Con il terzo motivo deduce il vizio di motivazione e la violazione di legge per essere stata negata sia la attenuante speciale di cui all'art. 323 bis c.p. che le attenuanti generiche nonchè per la inadeguata valutazione ai fini della pena.


CONSIDERATO IN DIRITTO

Il ricorso va accolto limitatamente alla qualificazione giuridica con conseguente prescrizione del reato.


Il primo motivo, per la parte in cui si contesta la ricostruzione in fatto della vicenda, è manifestamente infondato. La parte dedica ampio spazio al tema della procedura amministrativa e della cessazione delle attività proprie del ricorrente nell'ambito delle pratiche L. n. 250 del 1993, ex art. 8bis ma la questione è chiaramente irrilevante: quello di cui si è accusato il ricorrente è di aver prospettato in modo credibile, sfruttando la propria posizione nella amministrazione, la sua incidenza in concreto nella gestione della pratica per richiedere una somma di denaro.


Risulta invece erronea la qualificazione giuridica del fatto, alla stregua del contenuto delle accuse delle due pp.00. quali riportate dai giudici di merito; nel momento in cui il ricorrente ebbe a formulare la sua richiesta di denaro, non prospettava danni ma, invece, la convenienza di un suo intervento extra ordinem.


Dalla descrizione della vicenda, si comprende che le persone offese si erano attivate perchè già vi era un significativo ritardo della loro pratica; tale ritardo non è stato attribuito, neanche in ipotesi, ad una condotta del ricorrente per cui implicitamente è stato escluso che lui stesso abbia inteso creare artificiosamente la condizione per poter costringere le vittime al pagamento in suo favore di somme di denaro.


Il ricorrente, invece, risulta essersi palesemente offerto quale persona in grado, se adeguatamente remunerato, di rimettere in moto la pratica.


La sentenza riporta come la espressione utilizzata da G. sia stata percepita dai due imprenditori. D. ha detto che G. riferì "amici agricoltori... avreste dovuto capirlo fin dall'inizio che qui se non pagate non se ne fa niente" e P. che lo stesso disse "voi agricoltori non volete pagare, gli altri pagano".

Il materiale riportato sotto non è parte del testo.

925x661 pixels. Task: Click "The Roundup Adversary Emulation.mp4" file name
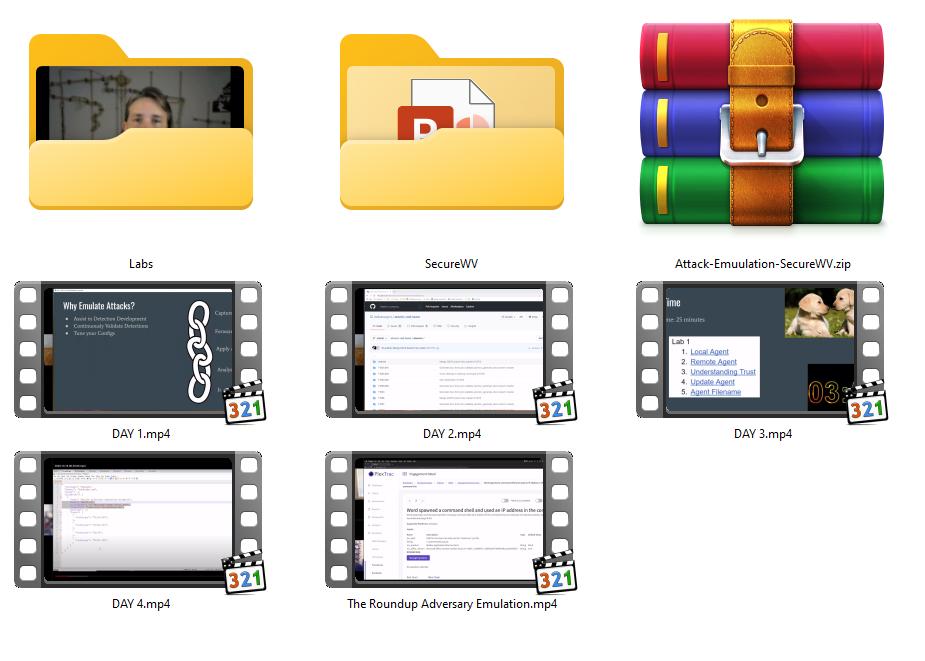tap(452, 604)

In un caso od in un altro, le espressioni utilizzate e lo stesso contegno come descritto risultano indicative di una offerta della propria disponibilità a facilitare il buon esito della pratica, non la minaccia di impedirne la prosecuzione. Se tale è la obiettiva manifestazione esterna del G., poco rileva, a definire l'oggettività del fatto e la portata della sua "proposta", la generica sensazione delle pp.00. che dietro questa messa a disposizione vi fosse, in realtà, la minaccia di bloccare la pratica.


L'obiettività della condotta come ricostruita dai giudici di merito comporta che la corretta contestazione è quella di istigazione a versare denaro in proprio favore per l'asserito svolgimento della pratica amministrativa, ovvero il reato di cui all'art. 322 c.p., comma 3.

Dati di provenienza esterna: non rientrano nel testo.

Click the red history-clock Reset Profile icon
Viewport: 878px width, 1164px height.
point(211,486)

Tale reato, attesa la data di commissione del fatto, ad oggi risulta estinto per prescrizione. Va quindi annullata senza rinvio la sentenza impugnata per essersi realizzata tale causa di estinzione. Per il tenore della decisione resta assorbito il terzo motivo.

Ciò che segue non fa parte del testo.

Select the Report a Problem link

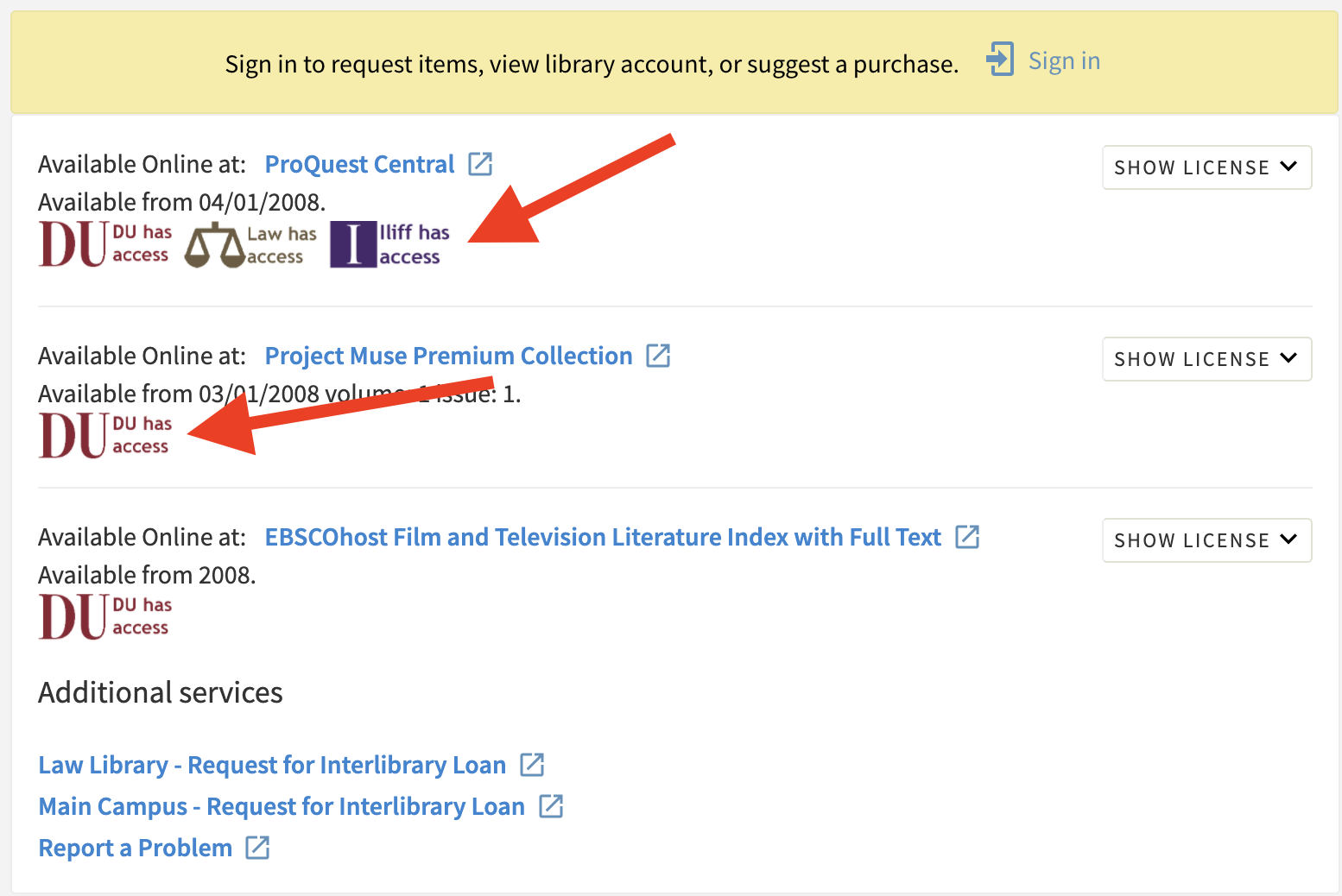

Vanno confermate, comunque, le statuizioni civili essendo infondato il ricorso quanto al merito, come detto a proposito del primo motivo, essendo, comunque, i soggetti destinatari della istigazione alla corruzione soggetti danneggiati dalla condotta; solo l'entità del danno risarcibile può risultare diversa, per la mutata qualificazione giuridica del fatto, ma si tratta di un profilo che riguarderà il separato giudizio per la determinazione del quantum del danno.


La decisione comporta la soccombenza nel rapporto con le parti civili nei confronti delle quali, quindi, G. è tenuto al pagamento delle spese processuali, nella misura determinata in dispositivo.


P.Q.M.

Qualificata la condotta contestata nel reato di cui all'art. 322 c.p., comma 3, annulla senza rinvio la sentenza impugnata perchè il reato è estinto per prescrizione, confermando le statuizioni civili; condanna, inoltre, il ricorrente alla refusione delle spese sostenute nel presente grado di giudizio dalle parti civili, P.G. e D.S., che liquida in complessivi Euro 5.000,00, oltre spese al 15%, iva e cpa.


Così deciso in Roma, nella camera di consiglio, il 23 gennaio 2020.